Your objective >> Put the rows from the line with "Viewport: 679px width, 382px height." up to and including the line with "point(211,146)" into a two-column CSV with the headers text and answer, one CSV line per row. Quote each field, turn its line breaks into spaces, and leave the pictures out.

Material >>
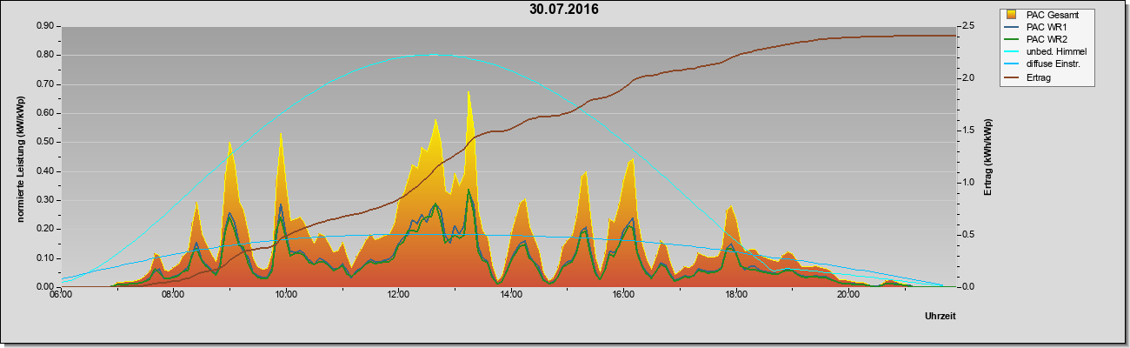Select the PAC WR2 legend entry
Viewport: 1130px width, 348px height.
pyautogui.click(x=1047, y=39)
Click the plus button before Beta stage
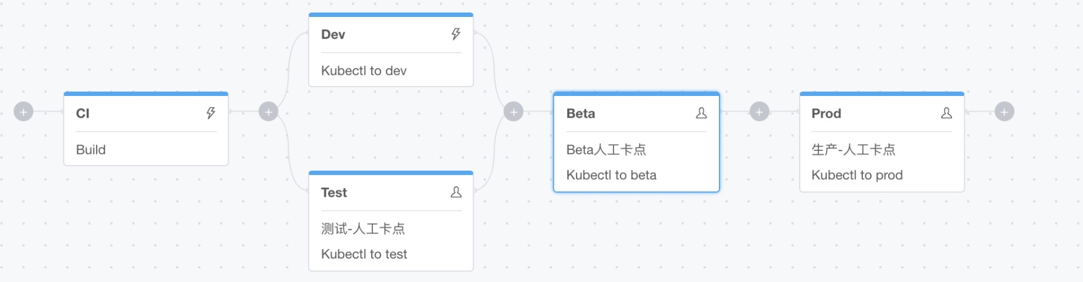 [513, 112]
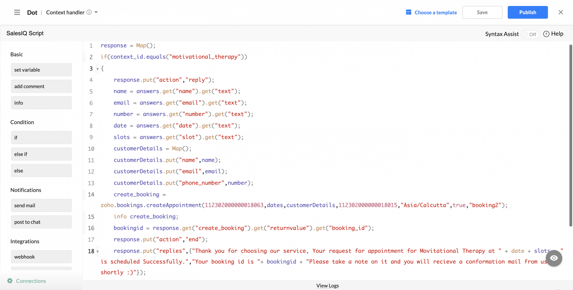Click the Connections gear icon
The height and width of the screenshot is (290, 573).
10,281
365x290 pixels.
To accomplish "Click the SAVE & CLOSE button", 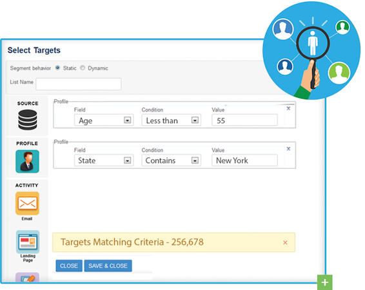I will [108, 266].
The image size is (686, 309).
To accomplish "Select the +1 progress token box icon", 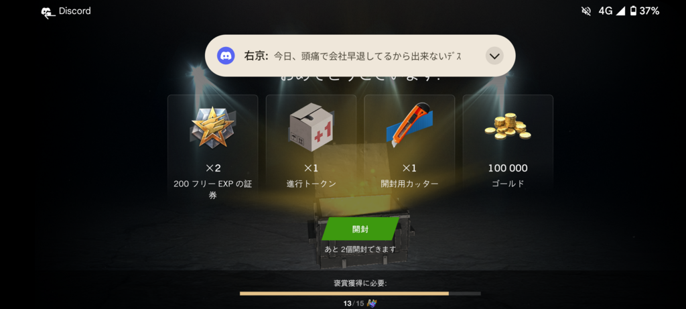I will (311, 127).
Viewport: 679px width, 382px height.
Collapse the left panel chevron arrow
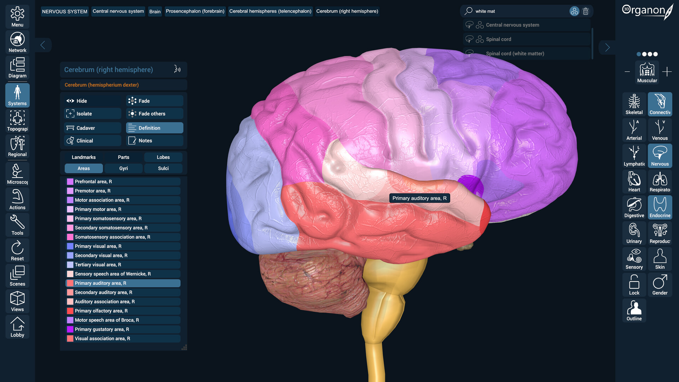coord(43,45)
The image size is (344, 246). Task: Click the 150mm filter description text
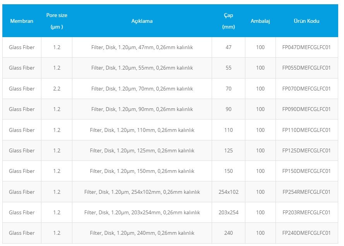[142, 171]
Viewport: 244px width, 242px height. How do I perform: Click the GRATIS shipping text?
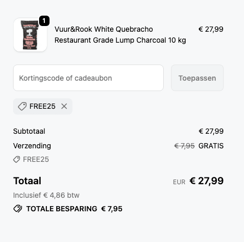point(211,146)
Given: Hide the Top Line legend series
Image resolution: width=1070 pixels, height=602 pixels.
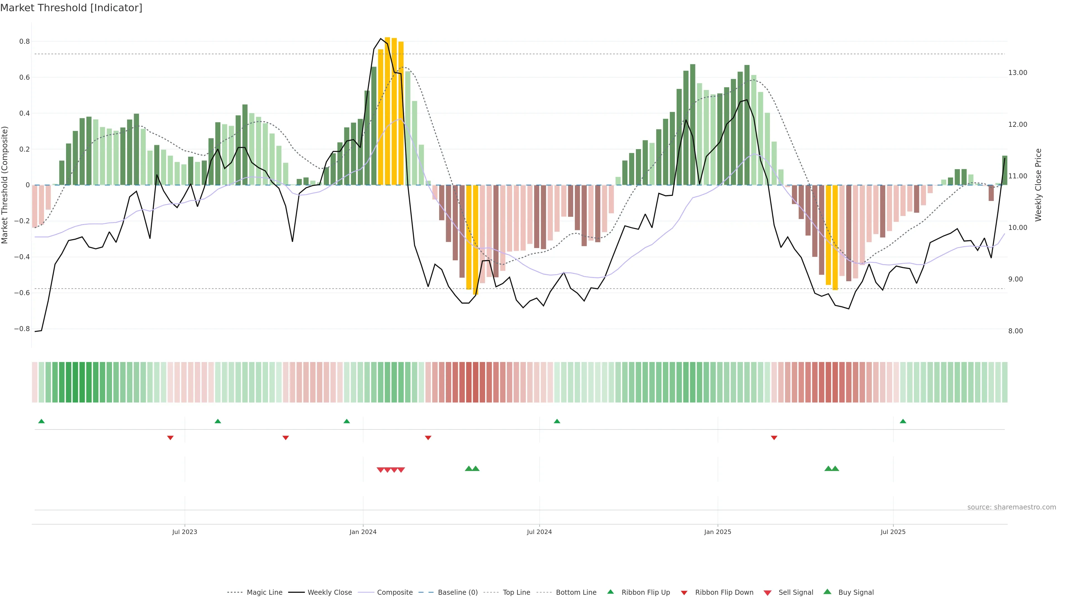Looking at the screenshot, I should (x=516, y=592).
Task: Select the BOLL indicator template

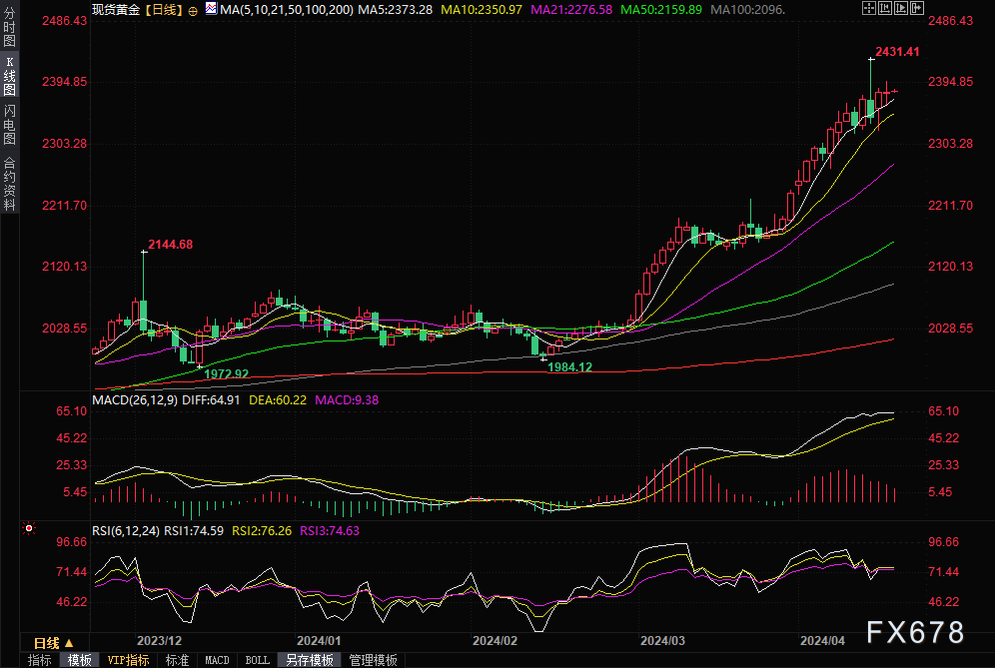Action: coord(257,660)
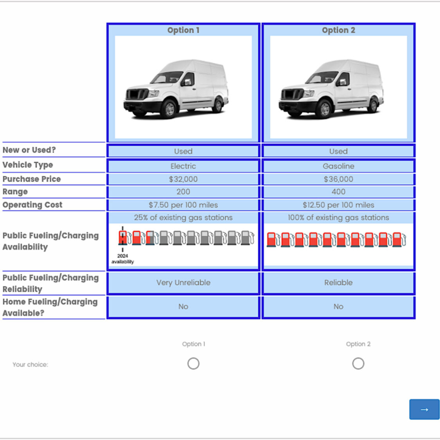Click the Option 1 column header

click(183, 30)
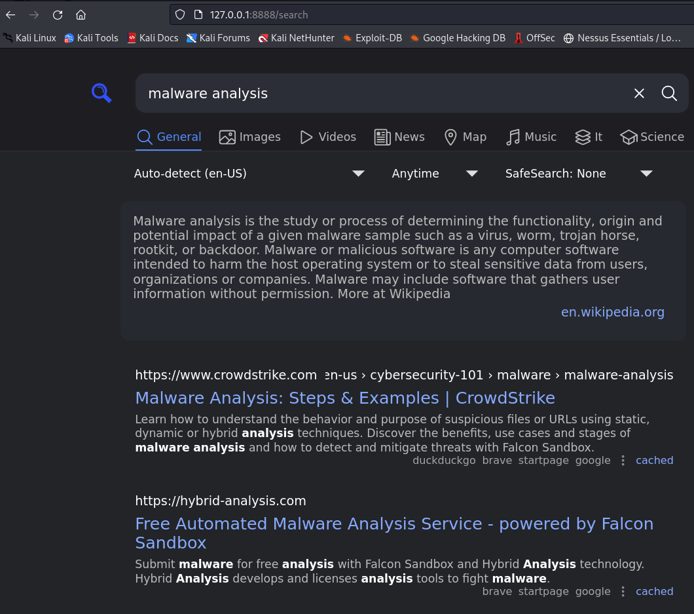Reload the page in browser toolbar
The height and width of the screenshot is (614, 694).
click(x=58, y=14)
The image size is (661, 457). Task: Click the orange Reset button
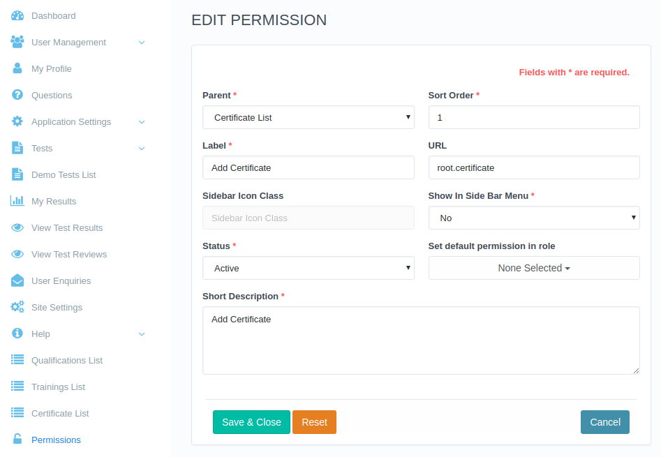tap(315, 422)
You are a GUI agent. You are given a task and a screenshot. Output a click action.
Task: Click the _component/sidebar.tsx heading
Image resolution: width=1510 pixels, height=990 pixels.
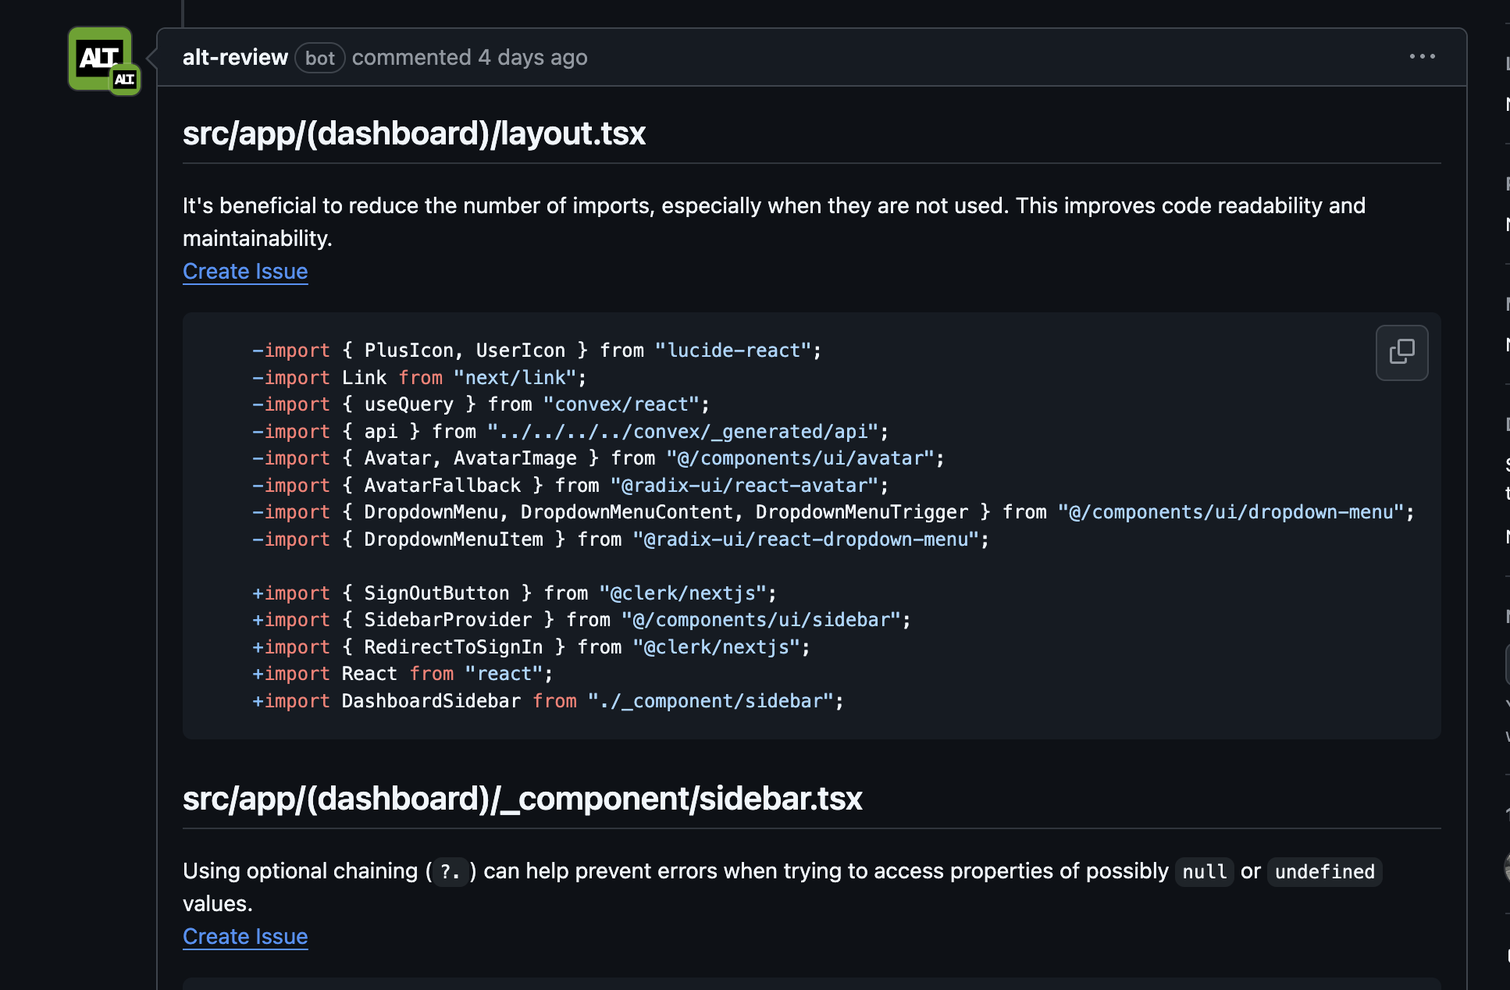[522, 799]
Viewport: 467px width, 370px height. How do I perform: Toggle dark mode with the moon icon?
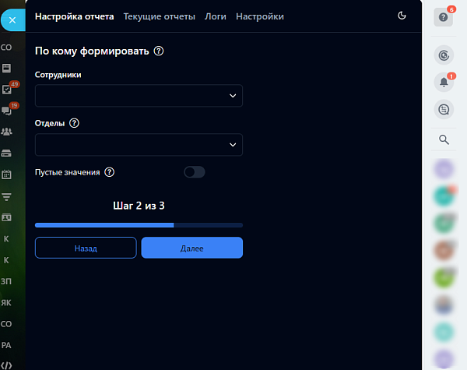402,16
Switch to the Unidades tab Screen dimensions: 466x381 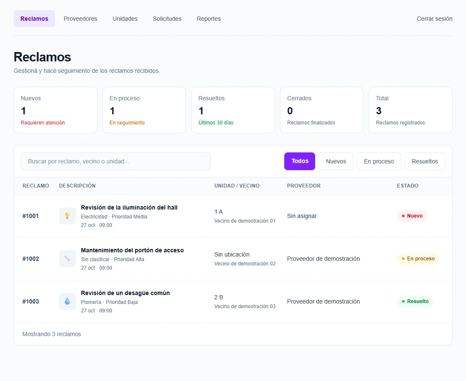125,19
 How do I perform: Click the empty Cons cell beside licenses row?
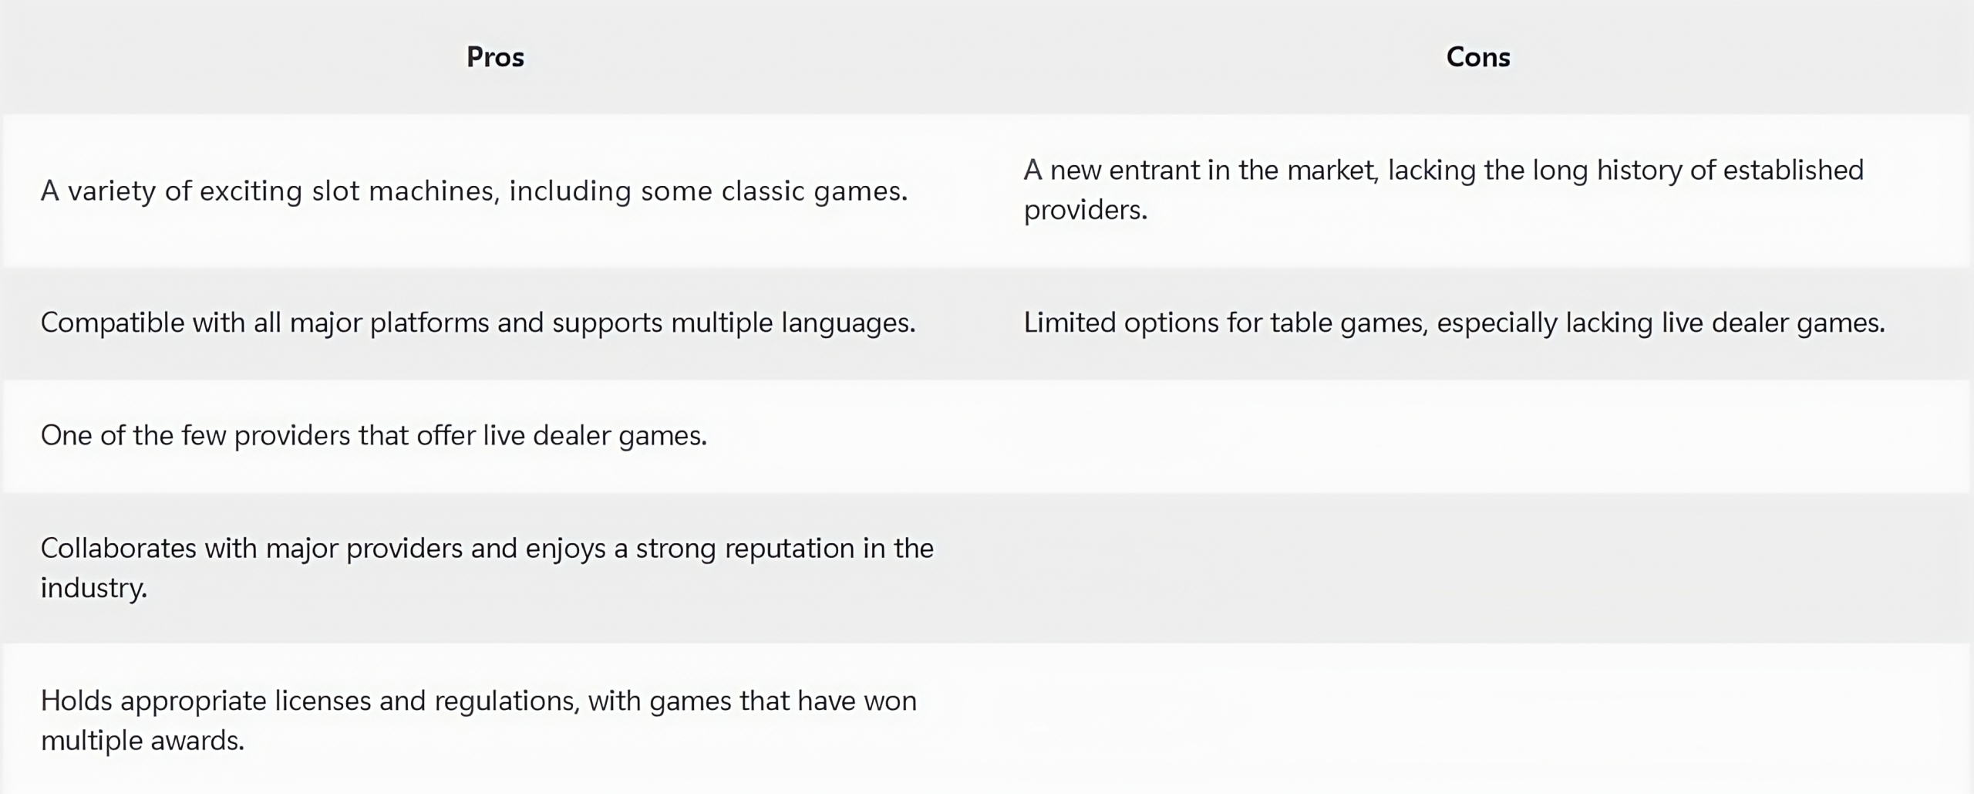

Exercise output >>
text,answer
"Viewport: 679px width, 382px height. Collapse the left panel chevron arrow","coord(43,45)"
"The image size is (344, 246). Task: Click the 150mm filter description text","[142, 171]"
"Viewport: 244px width, 242px height. How do I perform: Click the GRATIS shipping text?","point(211,146)"